- Opowiadanie: wroclawski gnom - Jedno oko zielone, a drugie fioletowe część 2.

Jedno oko zielone, a drugie fioletowe część 2.

Autorze! To opowiadanie ma status archiwalnego tekstu ze starej strony. Aby przywrócić go do głównego spisu, wystarczy dokonać edycji. Do tego czasu możliwość komentowania będzie wyłączona.

Oceny

Jedno oko zielone, a drugie fioletowe część 2.

***

 

Oczywiście nikt nie uwierzył w to, że Bartek wcale nie był pijany, a jedynie wstawiony. Magda w ogóle przestała się do niego odzywać, zła, że urządził w nocy taką szopkę. Marek tylko się śmiał. – Muszę wypić to samo! Po czterech piwach takie akcje? A może słabo liczyłeś – zrywał boki, gdy opowiadaliśmy mu rano o całym zajściu. Bartek był rozdrażniony. Cały czas powtarzał, że to wcale nie żart.

Wyszłyśmy w końcu wspólnie na zewnątrz. Chłopak podejrzliwie rozglądał się na wszystkie strony, ale jak na złość, wszystko wyglądało zwyczajnie. A numer czternasty widać było chyba z daleka.

– Dobra, stary. Zapomnij. Idę do biblioteki – rzucił Marek. – Magda, wykład jest o dwunastej?

– Za piętnaście. Hmm… chyba spróbuję jeszcze podzwonić po sąsiadach.

– Po co? – zdziwiłam się.

Wzruszyła ramionami.

– Sprawdzę, czy ktoś tu żyje – zawołała wesoło, ale mnie i Bartka nie rozbawił ten żart.

– A tak przy okazji… Może dowiedz się, kto ma tego kota – powiedziałam.

– Jakiego kota? – najeżył się Marek.

– Nie lubisz kotów? – zgromiła go wzrokiem Magda.

– Nienawidzę! – wzdrygnął się. – Kiedyś jeden mnie podrapał. Obrzydliwe stworzenia!

– Jaki znów kot? – chciał wiedzieć Bartek.

– Był wczoraj w nocy na schodach.
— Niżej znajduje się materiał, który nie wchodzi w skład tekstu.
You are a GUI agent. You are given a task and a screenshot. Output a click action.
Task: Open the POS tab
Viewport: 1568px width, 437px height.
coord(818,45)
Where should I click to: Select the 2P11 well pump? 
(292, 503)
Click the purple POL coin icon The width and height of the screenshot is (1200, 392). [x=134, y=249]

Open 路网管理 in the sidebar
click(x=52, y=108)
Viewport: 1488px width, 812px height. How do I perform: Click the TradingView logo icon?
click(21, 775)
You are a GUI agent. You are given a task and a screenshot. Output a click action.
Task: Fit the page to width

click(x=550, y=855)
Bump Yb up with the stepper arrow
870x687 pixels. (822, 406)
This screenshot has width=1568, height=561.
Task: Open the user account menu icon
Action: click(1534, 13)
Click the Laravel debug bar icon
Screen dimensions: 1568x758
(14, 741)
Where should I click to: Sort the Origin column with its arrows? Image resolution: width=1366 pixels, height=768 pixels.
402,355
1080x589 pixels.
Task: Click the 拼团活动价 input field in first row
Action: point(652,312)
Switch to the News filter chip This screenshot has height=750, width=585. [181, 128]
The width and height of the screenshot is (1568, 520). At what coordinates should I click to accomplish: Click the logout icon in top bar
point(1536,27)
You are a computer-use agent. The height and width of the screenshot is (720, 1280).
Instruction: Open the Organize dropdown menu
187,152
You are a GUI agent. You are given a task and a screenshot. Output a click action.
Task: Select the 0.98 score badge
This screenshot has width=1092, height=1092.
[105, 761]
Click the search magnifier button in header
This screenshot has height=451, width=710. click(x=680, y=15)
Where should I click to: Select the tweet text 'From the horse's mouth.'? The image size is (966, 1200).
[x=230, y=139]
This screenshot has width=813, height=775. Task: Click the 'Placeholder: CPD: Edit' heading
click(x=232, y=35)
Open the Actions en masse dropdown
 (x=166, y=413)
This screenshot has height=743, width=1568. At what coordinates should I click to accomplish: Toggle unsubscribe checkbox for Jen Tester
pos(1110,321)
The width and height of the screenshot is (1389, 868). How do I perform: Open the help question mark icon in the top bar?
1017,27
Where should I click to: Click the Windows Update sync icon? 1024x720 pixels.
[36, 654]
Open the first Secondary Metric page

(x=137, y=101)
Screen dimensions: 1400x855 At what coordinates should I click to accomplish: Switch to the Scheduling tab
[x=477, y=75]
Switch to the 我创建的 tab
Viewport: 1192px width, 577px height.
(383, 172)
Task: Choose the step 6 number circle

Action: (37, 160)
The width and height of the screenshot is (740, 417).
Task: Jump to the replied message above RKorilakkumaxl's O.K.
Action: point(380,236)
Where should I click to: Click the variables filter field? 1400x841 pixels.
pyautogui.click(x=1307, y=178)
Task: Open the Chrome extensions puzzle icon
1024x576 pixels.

Miał jedno oko zielone, a drugie fioletowe.

– Fioletowe? Skąd taka barwa…? – zdumiała się Magda.

– Dobra, idę oddać książki. Nie przypominajcie mi już o tych małych ścierwach! – mówiąc to Marek obrócił się na pięcie i poszedł do biblioteki uniwersyteckiej.

Popatrzyliśmy za nim skonsternowani.

– A jego co ugryzło z tymi kotami? – dziwił się Bartek.

– Widzisz już numer naszej bramy? – spytałam złośliwie.

– Przestańcie – przerwała nam Magda. – Idźcie już na zajęcia. Ja lecę sprawdzić czy mamy jakichkolwiek sąsiadów i czy przypadkiem nie jesteśmy w tej bramie sami.

Bartek przełknął głośno ślinę.

 

***

 

Magda wyglądała na zdenerwowaną.

– To już przesada! – mówiła, gdy wieczorem siedzieliśmy wszyscy na kanapie w salonie. – Wiecie, że nikt mi nie otworzył? Dosłownie nikt! Co ci ludzie sobie wyobrażają?

– Może wyjechali albo mieszkania stoją puste? – stwierdził Marek, który tylko połowicznie słuchał rozmowy. Liczył zawzięcie na kartce jakieś wzory.

– Ale te upiorne kukułki grały wszędzie!

– Jak to wszędzie? – zaniepokoił się Bartek.

– Akurat wybiła dziesiąta i wszystkie zegary powariowały. Wycie tych wstrętnych kukułek niosło się echem po całej bramie. Nawet przy skrzynce na listy wciąż je słyszałam.

Jej ostatnie słowa coś mi przypomniały. Zerwałam się na równe nogi.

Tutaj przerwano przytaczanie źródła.